If you are curious (or just mildly uncomfortable now), here are the steps to blurring out your house on Google Maps — and why, honestly, you should probably do it.
Step One: Just use Google Maps
Begin by using a computer. I thought a computer was better, ultimately, because it was more comfortable working with a computer in this kind of situation. Type your home address in the search bar — nothing fancy — and press enter.
Now you just zoom in to your house, switch to “street view” and there it is. Your house caught on the sidewalk. No idea why I thought it would feel more “impersonal.” It didn’t.
Step Two: Click “Report a Problem”
Once you are in street view looking at your house, scroll down to the bottom right corner of the screen and you will see a little link that says “Report a problem.” It’s so low-key. I almost missed it. But this is the one you want.
Step Three: Align the image
After clicking, you’ll be taken to a page where you can align the image — think of it as a screenshot tool. It will ask you to line the red box up with whatever you want to have blurred. For me, that was the entire house, and I just made sure it was all in the view.
Step Four: Select “My home” from “Request blurring”
You will get a list of blur options. Select “My home.” There are other options for blurring your vehicle or license plate, or even for your face if you somehow made it onto the image. However, this was about the house.
It will also ask you to explain why you are requesting the blur. I kept it simple — privacy, security, general discomfort with having my home visible online.
Step Five: Confirm. And wait.
You click submit, and that’s it. Then it is just… waiting. Mine took about a week? No way to tell if it was shorter or longer. But when I checked back a while later, boom! — it was blurred. It was like someone took a digital eraser and pixelated just my house. It is still “there” technically, but unrecognizable. You would have no way of knowing who lives there. And honestly, that’s the point.
But really — why do this?
That’s the question I found myself asking before I did it. I mean, it’s not like I am hiding from anyone. But the more I thought about it, the more it made sense.

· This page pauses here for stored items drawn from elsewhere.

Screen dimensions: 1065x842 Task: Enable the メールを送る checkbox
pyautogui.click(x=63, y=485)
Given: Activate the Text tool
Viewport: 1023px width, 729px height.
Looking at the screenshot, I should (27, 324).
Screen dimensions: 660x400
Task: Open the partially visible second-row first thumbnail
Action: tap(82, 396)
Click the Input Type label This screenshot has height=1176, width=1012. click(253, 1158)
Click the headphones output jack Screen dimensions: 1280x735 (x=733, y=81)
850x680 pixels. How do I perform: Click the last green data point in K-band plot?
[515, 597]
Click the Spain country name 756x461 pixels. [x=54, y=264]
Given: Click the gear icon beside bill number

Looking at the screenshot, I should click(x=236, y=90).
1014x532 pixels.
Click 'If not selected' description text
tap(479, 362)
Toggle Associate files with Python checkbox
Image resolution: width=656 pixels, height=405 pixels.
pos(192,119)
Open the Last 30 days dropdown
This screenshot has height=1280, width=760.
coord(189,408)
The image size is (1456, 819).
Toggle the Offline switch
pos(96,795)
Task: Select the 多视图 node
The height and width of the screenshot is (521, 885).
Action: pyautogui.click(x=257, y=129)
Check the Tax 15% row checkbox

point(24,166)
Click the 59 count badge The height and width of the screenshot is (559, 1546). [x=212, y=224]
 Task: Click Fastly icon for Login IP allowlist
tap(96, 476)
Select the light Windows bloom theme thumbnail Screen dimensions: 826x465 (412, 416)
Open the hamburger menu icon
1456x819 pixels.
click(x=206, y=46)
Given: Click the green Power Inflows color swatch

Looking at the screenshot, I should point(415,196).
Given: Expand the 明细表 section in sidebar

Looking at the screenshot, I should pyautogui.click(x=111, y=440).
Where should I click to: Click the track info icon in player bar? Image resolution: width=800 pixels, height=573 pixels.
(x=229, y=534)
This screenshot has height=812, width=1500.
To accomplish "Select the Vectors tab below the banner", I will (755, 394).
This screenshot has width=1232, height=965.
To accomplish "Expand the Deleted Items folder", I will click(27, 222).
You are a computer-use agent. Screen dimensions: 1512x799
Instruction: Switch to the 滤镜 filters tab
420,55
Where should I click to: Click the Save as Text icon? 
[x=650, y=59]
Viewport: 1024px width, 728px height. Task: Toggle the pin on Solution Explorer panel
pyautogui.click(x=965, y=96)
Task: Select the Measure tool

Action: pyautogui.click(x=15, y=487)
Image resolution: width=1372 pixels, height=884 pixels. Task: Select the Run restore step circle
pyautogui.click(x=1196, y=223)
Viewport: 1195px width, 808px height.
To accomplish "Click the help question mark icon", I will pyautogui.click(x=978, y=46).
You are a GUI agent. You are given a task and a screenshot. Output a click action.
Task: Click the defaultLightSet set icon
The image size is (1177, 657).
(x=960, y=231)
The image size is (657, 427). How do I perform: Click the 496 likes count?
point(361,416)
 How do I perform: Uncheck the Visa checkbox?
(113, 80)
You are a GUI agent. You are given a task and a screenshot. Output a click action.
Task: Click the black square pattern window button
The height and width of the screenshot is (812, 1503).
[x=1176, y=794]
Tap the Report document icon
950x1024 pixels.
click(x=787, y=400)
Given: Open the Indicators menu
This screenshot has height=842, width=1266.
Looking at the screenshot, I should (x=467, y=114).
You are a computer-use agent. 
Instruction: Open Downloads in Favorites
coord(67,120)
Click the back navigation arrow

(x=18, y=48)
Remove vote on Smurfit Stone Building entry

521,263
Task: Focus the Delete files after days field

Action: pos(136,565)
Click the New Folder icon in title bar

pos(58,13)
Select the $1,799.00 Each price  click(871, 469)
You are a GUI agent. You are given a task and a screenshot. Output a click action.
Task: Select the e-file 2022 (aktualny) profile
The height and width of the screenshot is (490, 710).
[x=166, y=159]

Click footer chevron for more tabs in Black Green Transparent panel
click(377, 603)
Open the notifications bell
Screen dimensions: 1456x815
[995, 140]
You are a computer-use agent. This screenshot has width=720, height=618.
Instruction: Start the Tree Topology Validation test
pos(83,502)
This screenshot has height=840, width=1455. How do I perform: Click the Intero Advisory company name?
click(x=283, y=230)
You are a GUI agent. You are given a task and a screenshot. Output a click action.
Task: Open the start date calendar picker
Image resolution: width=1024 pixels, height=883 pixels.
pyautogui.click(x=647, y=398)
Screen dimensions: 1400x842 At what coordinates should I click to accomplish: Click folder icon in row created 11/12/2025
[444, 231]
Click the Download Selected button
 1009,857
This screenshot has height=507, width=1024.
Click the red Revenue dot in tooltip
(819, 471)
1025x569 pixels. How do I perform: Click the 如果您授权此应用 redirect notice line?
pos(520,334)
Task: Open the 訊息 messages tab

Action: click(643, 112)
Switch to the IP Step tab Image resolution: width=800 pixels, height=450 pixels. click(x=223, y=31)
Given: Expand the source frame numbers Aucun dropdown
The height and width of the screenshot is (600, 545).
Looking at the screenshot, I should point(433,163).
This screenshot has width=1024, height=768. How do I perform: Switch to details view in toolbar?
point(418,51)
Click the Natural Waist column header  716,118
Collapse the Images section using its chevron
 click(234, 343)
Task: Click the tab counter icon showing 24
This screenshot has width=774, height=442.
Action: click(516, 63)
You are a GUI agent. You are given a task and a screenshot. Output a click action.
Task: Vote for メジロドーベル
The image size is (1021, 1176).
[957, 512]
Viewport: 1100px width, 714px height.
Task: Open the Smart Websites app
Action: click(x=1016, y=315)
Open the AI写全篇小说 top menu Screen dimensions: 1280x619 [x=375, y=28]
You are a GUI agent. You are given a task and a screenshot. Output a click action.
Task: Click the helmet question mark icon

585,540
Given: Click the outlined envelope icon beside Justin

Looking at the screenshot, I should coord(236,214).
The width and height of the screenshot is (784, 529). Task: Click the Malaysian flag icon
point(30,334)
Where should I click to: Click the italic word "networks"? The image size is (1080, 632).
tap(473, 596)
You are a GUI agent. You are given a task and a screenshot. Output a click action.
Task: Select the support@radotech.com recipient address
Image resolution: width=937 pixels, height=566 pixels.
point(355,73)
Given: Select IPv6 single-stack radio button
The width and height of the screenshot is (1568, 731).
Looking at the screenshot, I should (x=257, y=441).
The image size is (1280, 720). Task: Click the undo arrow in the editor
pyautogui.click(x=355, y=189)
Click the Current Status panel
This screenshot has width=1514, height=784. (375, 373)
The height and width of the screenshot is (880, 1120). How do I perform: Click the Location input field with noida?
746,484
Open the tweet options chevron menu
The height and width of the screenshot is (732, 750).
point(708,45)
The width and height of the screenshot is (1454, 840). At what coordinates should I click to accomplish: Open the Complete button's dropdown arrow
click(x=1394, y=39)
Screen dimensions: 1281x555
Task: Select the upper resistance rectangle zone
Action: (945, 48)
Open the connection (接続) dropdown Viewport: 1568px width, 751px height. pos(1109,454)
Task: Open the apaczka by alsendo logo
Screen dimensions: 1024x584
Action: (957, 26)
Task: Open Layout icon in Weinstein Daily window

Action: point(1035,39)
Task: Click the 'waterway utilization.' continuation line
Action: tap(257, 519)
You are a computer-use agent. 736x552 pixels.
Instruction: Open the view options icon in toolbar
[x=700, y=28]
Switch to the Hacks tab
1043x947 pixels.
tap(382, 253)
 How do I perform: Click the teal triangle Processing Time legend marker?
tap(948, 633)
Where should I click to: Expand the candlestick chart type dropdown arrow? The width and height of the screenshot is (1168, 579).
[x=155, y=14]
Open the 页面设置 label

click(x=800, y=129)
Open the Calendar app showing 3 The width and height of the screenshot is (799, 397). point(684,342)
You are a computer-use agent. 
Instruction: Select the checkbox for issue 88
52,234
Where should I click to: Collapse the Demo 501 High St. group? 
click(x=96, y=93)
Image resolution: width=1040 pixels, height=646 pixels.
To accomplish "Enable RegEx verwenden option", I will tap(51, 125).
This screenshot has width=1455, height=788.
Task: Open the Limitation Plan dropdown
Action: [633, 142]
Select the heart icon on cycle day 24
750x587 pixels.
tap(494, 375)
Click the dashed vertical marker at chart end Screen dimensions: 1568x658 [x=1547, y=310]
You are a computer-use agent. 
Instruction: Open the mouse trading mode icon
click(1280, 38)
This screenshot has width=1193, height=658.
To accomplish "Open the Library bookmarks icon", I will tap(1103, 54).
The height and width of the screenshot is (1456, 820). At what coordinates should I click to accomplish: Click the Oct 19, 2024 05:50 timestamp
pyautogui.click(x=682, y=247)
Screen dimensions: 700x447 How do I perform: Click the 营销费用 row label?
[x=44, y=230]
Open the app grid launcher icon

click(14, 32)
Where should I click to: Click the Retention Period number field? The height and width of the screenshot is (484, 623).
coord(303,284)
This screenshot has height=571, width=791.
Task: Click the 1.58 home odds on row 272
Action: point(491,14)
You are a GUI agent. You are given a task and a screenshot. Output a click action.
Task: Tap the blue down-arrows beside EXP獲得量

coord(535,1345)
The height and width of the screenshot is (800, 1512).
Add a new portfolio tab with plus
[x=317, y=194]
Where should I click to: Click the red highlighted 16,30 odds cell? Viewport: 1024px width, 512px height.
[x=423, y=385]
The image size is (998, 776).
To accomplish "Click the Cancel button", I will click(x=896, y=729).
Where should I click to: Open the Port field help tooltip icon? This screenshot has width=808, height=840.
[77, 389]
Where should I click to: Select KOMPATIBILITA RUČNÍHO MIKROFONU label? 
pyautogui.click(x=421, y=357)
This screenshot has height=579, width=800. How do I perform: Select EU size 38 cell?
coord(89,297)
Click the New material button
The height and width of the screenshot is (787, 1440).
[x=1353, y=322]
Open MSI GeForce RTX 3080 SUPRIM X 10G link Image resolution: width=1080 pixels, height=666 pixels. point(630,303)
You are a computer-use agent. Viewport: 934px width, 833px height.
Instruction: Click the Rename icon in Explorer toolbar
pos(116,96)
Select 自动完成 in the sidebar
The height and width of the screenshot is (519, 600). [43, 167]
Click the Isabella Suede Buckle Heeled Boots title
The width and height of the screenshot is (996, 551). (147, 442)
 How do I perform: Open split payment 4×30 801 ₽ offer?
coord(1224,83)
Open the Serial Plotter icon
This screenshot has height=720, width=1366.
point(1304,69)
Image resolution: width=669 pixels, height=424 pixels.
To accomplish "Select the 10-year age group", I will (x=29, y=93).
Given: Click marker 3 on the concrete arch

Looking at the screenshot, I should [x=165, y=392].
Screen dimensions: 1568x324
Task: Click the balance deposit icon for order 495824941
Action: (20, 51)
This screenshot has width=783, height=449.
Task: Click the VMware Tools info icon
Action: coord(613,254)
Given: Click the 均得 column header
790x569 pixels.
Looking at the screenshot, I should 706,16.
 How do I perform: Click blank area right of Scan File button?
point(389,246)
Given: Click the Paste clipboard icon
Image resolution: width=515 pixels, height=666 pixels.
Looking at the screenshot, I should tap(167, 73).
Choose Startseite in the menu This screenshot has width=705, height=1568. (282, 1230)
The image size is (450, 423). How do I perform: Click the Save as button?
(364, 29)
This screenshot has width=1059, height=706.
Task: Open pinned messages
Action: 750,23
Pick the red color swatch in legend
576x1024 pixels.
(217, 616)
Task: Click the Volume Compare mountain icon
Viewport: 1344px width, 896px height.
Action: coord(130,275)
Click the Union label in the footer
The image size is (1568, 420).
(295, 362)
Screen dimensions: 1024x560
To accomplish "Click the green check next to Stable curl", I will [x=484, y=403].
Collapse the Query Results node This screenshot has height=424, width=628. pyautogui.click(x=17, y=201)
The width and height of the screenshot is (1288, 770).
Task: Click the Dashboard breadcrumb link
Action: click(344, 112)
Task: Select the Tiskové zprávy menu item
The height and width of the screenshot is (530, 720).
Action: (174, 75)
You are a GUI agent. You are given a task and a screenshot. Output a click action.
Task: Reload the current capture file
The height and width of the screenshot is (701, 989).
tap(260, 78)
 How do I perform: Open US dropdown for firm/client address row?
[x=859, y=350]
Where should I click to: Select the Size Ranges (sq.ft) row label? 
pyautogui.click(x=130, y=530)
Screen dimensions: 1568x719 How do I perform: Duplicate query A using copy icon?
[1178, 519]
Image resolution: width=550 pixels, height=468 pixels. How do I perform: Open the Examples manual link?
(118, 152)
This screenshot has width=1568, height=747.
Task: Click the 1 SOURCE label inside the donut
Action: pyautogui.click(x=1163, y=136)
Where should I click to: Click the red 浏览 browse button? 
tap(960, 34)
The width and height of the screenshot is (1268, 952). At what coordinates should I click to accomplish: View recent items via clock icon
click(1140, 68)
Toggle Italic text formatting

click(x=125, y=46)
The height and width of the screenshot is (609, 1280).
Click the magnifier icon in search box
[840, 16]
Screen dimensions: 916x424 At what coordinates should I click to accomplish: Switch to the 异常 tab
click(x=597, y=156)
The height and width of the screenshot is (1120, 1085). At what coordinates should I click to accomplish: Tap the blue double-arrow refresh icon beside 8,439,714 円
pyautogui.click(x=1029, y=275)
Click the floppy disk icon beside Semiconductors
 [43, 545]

Well, there are several reasons and all of them quite reasonable. My husband agrees! It’s not a bad idea to blur your house on google maps.
First — privacy.
You wouldn’t post a perfectly legitimate shot of your bedroom on the internet. But your front door, your driveway, your windows? That’s already out there, agreed to or not. Blurring it is just… getting some of that back.
Second — security.
Honestly, I don’t want to sound paranoid, but the more public your house is, the easier it is for people to “scope” the whole thing out. Entry points, layout, whether you have a fence or camera — all available for the world to see on Google. Why make it easier?
Third — you don’t need to fully broadcast your location.
This one seems to make sense, but we forget how easily available our physical spaces are now. I don’t want people — or, say, an internet stranger that I mildly annoyed — to be able to zoom in on my porch from the comfort of their couch very easily.
Fourth — it’s permanent.
Google doesn’t un-blur. Once you make the request and it gets approved, you are done. So, you really only need to do this one time.
Fifth — it sets a tone.
We talk about internet privacy constantly — cookies, data sharing, surveillance — but sometimes the simplest step is to remove your home from public display altogether. If nothing else, it gets people talking. I’ve already had two friends text me like, “Wait, how’d you do that?”
I know it’s small. But it felt kind of satisfying — like quietly pulling on a curtain that has been fully open for many years. I am not trying to erase my existence. I just don’t think everything about my life needs to be that easy to find.
So, there you go. That is how you blur your house on Google Maps. It took five minutes. It cost nothing. And I don’t have to feel that weird feeling of seeing my address on the interwebs — just a blob of pixels. Which is exactly what I would like.